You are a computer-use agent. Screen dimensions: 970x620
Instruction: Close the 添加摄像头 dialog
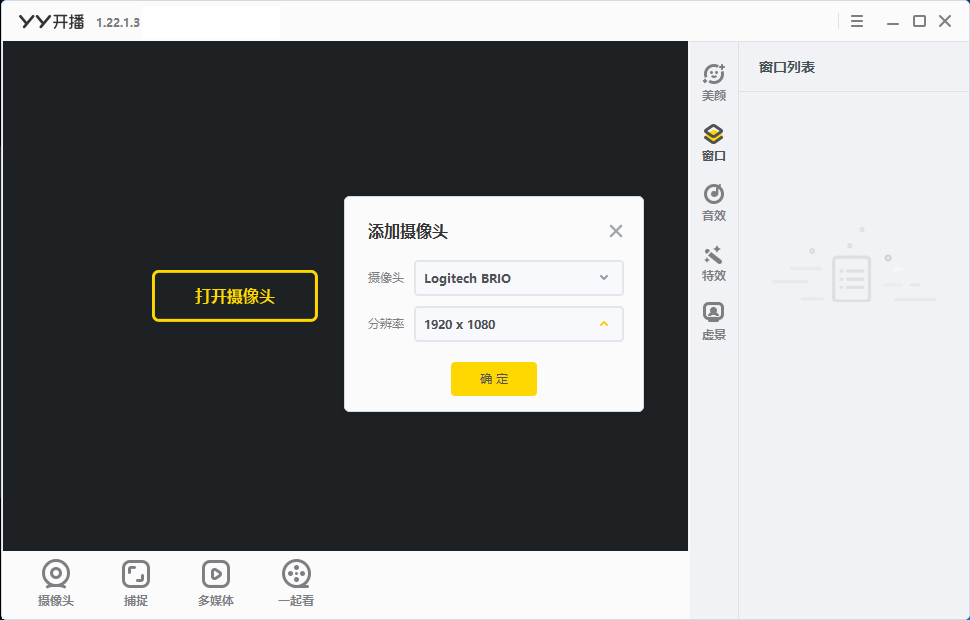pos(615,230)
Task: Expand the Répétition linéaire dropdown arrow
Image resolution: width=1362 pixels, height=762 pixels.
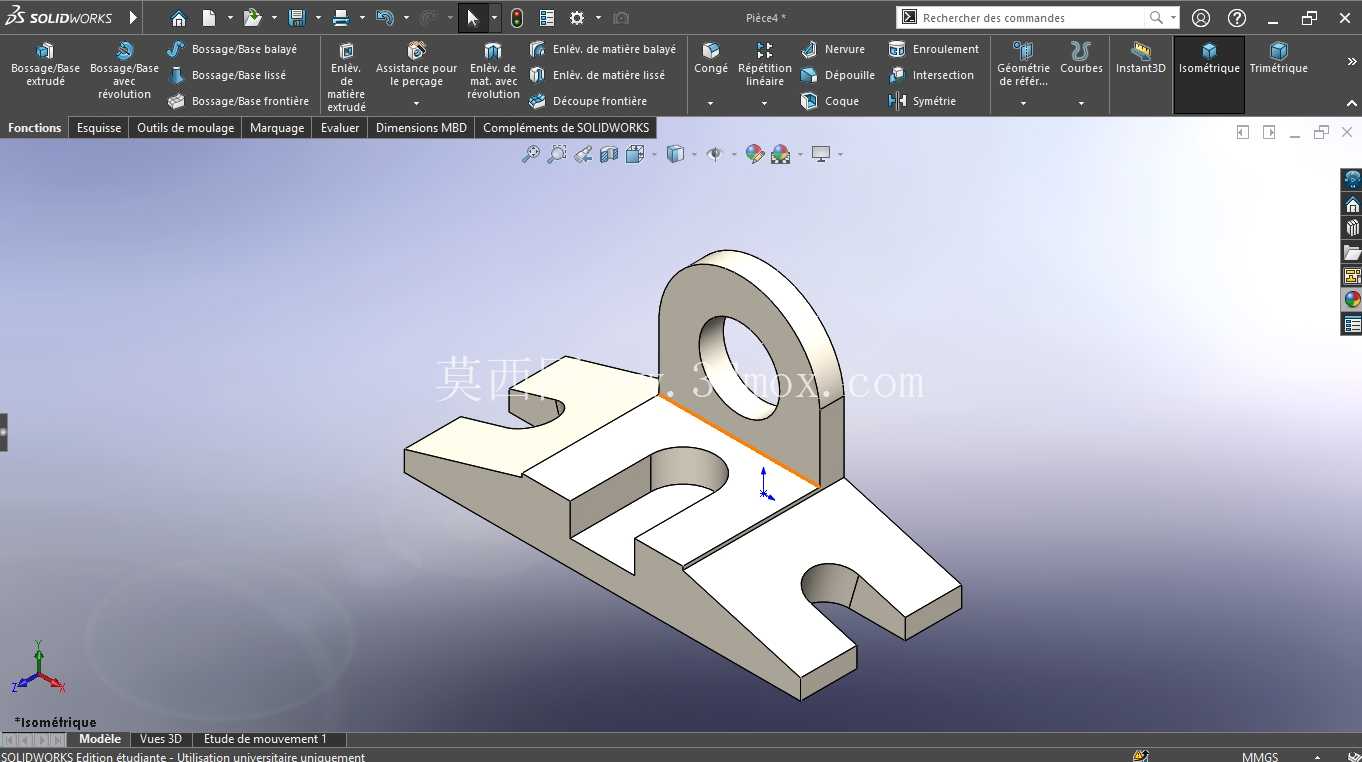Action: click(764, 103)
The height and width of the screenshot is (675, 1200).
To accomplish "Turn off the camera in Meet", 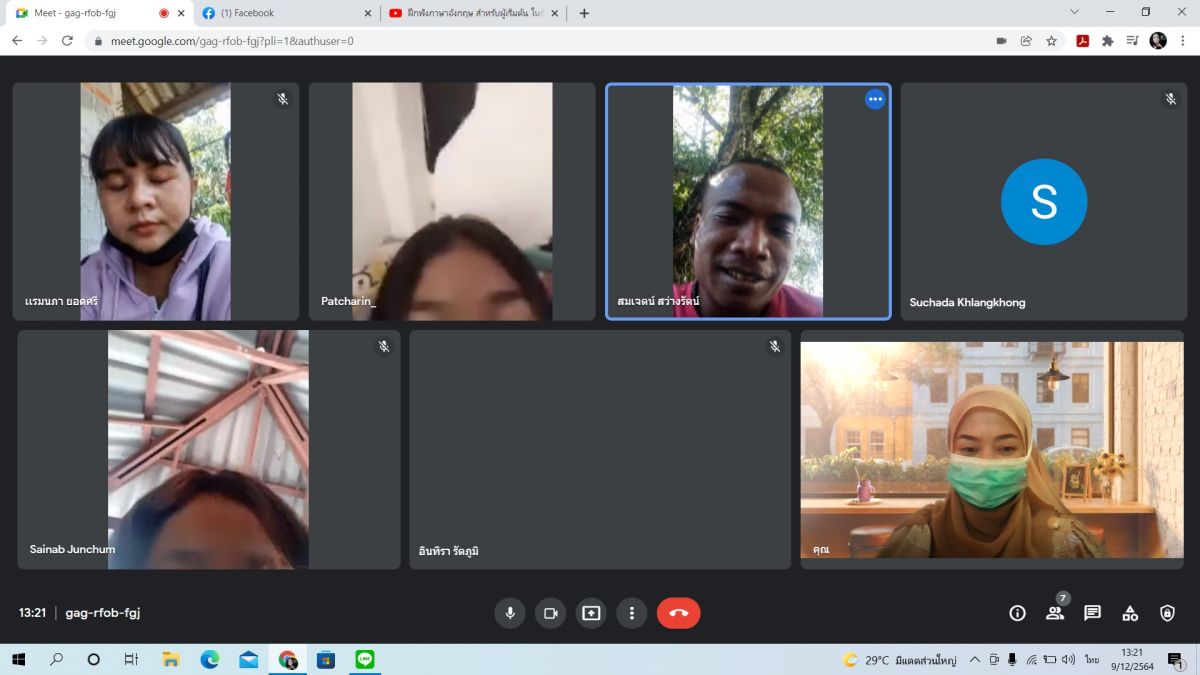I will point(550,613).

THE REQUEST
Which rows above contain the string "width"? Copy each of those lines in full.

RESPONSE
Image resolution: width=1362 pixels, height=762 pixels.
The height and width of the screenshot is (675, 1200).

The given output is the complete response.